Доносчики довели слова Сократа до верхушки нового правления — Крития и Харикла. Последние вызвали дерзкого и словоохотливого старца (Сократу к этому времени было уже 65 лет) и напомнили ему свой закон, запрещавший вести беседы с юношеством. Сократ в иронической манере спросил, можно ли уточнить содержание запрета. Критий и Харикл согласились дать ему соответствующие разъяснения, и между ними состоялась прелюбопытная беседа, в ходе которой Сократ припер к стенке тиранов, заставив их скинуть маску законников и прибегнуть к прямым угрозам.
Беседа эта, по Ксенофонту, протекала так. «Тогда Сократ сказал: “Я готов повиноваться законам, но чтобы, по недоразумению, как-нибудь незаметно не поступить против законов, я желал бы точно узнать от вас, приказываете ли вы не касаться искусства речи, полагая, что оно заключается в правильном суждении, или в неправильном? Если в правильном, то, очевидно, я должен удерживаться от правильных суждений; если же в неправильном, то я должен стараться говорить правду”. Тогда Харикл рассердился и сказал: “Сократ, так как ты не понимаешь, то мы запрещаем тебе яснее: вовсе не вести бесед с молодыми людьми”.

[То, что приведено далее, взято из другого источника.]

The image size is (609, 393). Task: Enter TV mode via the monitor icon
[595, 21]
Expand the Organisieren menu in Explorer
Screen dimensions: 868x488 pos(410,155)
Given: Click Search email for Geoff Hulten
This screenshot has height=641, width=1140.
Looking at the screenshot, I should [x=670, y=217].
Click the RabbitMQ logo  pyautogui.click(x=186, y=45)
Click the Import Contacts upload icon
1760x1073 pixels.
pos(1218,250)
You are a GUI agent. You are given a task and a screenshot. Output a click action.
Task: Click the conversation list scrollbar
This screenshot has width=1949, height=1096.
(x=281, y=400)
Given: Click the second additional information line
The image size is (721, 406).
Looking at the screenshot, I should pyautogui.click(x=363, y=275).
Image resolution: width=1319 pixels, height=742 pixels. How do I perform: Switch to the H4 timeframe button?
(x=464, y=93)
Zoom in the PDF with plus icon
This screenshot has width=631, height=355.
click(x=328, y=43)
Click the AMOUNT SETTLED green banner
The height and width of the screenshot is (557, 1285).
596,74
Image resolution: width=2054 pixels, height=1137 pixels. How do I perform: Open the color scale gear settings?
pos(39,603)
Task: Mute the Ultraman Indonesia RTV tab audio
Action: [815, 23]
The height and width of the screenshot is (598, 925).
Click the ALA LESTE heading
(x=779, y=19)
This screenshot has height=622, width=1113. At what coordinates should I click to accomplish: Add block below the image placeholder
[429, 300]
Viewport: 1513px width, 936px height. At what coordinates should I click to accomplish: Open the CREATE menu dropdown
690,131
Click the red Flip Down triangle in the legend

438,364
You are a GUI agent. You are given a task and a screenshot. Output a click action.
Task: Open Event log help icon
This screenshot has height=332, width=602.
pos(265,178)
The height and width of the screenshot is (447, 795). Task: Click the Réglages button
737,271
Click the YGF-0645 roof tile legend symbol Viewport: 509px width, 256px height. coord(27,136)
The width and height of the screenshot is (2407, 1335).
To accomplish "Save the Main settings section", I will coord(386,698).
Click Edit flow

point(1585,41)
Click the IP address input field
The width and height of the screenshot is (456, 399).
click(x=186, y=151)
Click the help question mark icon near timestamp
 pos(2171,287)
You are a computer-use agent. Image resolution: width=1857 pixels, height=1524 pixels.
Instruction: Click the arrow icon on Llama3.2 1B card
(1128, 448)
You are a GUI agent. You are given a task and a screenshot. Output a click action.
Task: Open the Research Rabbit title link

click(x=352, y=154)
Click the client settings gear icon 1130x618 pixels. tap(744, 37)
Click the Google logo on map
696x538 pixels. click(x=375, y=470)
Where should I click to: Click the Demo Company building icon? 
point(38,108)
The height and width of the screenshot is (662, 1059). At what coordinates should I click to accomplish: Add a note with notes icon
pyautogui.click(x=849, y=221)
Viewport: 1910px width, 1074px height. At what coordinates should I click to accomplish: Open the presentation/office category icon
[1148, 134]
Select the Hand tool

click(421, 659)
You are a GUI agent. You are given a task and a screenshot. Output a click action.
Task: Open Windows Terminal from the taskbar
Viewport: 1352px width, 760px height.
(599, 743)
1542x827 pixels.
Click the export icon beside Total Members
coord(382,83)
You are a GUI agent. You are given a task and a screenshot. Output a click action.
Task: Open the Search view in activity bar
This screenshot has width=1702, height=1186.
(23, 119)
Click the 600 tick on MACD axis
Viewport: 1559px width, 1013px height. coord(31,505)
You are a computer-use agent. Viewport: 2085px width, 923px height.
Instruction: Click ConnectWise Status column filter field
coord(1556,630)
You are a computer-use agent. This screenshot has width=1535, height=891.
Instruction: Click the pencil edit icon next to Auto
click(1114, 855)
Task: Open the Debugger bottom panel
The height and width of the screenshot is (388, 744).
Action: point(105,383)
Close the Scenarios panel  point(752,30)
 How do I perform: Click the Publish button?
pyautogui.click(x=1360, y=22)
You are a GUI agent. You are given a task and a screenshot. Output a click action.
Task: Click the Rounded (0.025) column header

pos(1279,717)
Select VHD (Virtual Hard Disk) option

“Хорошо,— отвечал Сократ,— но чтобы не было сомнительно, так ли я поступаю, как приказано, то определите, до которого года нужно считать человека молодым”,— “Пока человек,— сказал Харикл,— не получает права вступать в сенат, как еще с незрелым рассудком, т. е. ты не должен вести бесед с людьми моложе тридцати лет”.— „Даже если я покупаю что-нибудь,— возразил Сократ,— а продает человек моложе тридцати лет, то и тогда мне не спрашивать, почем он продает?” — “Конечно, это можно,— ответил Харикл,— но ты любишь расспрашивать и тогда, когда знаешь, в чем дело. В этаком роде ты не спрашивай”.— “Следовательно, — возразил Сократ,— мне не отвечать, если молодой человек спросит меня и я буду знать, например, где живет Харикл или где находится Критий?” — „Разумеется, это можно”,— сказал Харикл.
Но Критий заметил: „Ты, Сократ, должен отказаться от этих кожевников, плотников, кузнецов . Я даже думаю, что от частого употребления эти слова совсем износились”.— “Следовательно,— сказал Сократ,— и от того, что следует за этими сравнениями — правды, святости и т. п.?” — “Именно,— ответил Харикл,— и от пастухов; в противном случае берегись, чтобы тебе собою же не уменьшить числа коров”» (Ксенофонт. Воспоминания о Сократе, 1, II, 34-38).
Продолжая преследовать Сократа, тираны, правда, но решились на прямую расправу с ним. И не сказать, что им было не до него. О нем помнили, его хотели сломить, дискредитировать. Так, Сократу и четырем другим гражданам тираны велели доставить с Саламина в город для казни Леонта Саламинского.
Леонт был одним из известных руководителей афинского флота и добропорядочным гражданином. Он участвовал в подписании мира, заключенного Никием со спартанцами, а в Аргинусском сражении был в числе афинских военачальников. Как сторонник демократии Леонт выступал в свое время против олигархического «правления четырехсот», а после установления «правления тридцати», опасаясь мести олигархов, удалился на Саламин.
Сократ, как, впрочем, и другие афиняне, понимал, что в случае с Леонтом речь шла об очередной расправе правителей над неугодным им лицом. Ясно было ему и то, что правители, привлекая его и других граждан в качестве исполнителей своих произвольных приказов, стремились так или иначе замарать всех причастностью к своей кровавой политике, распространить вину и ответственность за проводимые по их приказу деяния на многих, связав тем самым возможно большее число людей преступной круговой порукой и используя их в качестве своих подручных и послушной опоры.